10. A collection device (10, 30, 50) according to claim 8 or 9, wherein the housing is adapted such that a sample application opening (40) is arranged in communication with the sample chamber (39) comprising the sample receiving member (11, 31, 51).

11. A collection device (10, 30, 50) according to any preceding claim, wherein the collection device is further adapted to be used as a cap for a sample syringe.

12. A collection device (10, 30, 50) according to any preceding claim, wherein the collection device is adapted to be used for removal of excess air from a sample in a syringe prior to and/or during application of sample to the collection device.

13. A method of collecting sample fluid in a collection device, comprising the steps of

- attaching a sample syringe with fluid sample to a sample application opening of a collection device, said sample application opening being provided in a housing of a collection device and arranged in communication with a sample receiving member,

- expelling any air present in the sample syringe into the interior of the collection device,

- essentially simultaneously applying fluid sample from the sample syringe to the collection device, such that sample fluid is received by the sample receiving member, said sample receiving member being spatially separated from an excess fluid removal member, wherein when the sample receiving member is saturated, any excess sample fluid is absorbed by the excess fluid removal member.

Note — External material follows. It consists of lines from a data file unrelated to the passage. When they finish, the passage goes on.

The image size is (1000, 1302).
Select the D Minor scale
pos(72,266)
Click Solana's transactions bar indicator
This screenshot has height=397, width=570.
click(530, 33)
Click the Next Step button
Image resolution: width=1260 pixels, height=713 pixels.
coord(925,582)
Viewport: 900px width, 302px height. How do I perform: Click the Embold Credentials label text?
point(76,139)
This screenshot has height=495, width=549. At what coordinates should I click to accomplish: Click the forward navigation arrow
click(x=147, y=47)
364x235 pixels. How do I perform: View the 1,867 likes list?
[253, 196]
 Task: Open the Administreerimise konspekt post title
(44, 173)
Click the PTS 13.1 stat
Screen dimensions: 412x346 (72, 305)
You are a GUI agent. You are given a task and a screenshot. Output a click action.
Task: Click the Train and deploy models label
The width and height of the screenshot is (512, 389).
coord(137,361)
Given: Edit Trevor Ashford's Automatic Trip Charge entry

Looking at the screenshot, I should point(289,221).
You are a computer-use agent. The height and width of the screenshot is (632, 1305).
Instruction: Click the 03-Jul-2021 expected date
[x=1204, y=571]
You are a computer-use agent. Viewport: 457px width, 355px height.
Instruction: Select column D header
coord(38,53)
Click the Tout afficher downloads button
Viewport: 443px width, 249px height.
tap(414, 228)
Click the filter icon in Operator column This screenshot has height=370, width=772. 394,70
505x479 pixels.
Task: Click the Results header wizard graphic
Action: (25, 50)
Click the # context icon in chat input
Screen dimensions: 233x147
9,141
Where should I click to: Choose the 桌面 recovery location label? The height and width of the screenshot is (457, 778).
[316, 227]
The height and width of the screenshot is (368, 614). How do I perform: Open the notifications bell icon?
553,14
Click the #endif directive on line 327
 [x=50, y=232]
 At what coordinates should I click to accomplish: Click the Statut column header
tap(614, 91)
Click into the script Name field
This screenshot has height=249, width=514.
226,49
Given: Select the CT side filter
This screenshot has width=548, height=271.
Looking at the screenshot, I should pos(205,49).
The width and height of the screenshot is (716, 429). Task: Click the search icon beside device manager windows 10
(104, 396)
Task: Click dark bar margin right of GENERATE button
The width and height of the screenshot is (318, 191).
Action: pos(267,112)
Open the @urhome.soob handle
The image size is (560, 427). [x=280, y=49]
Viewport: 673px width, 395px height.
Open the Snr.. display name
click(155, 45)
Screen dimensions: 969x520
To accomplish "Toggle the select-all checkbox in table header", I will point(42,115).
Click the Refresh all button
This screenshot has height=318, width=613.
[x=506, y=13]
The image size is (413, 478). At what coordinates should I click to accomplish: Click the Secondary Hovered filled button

14. A method according to claim 13, wherein the sample receiving member and the excess fluid removal member are spatially separated from each other by a gap, such that sample fluid received and absorbed by the excess fluid removal member essentially is prevented from travelling back to the sample receiving member.

15. A method according to claim 13 or 14, further comprising the steps of

- separating the sample fluid in a sample analysis member provided in the collection device,

- detecting the color of the separated plasma at a detection zone of the collection device using a detection instrument.

16. A method according to claim 15, wherein the detection is performed by the same instrument that subsequently performs blood analysis.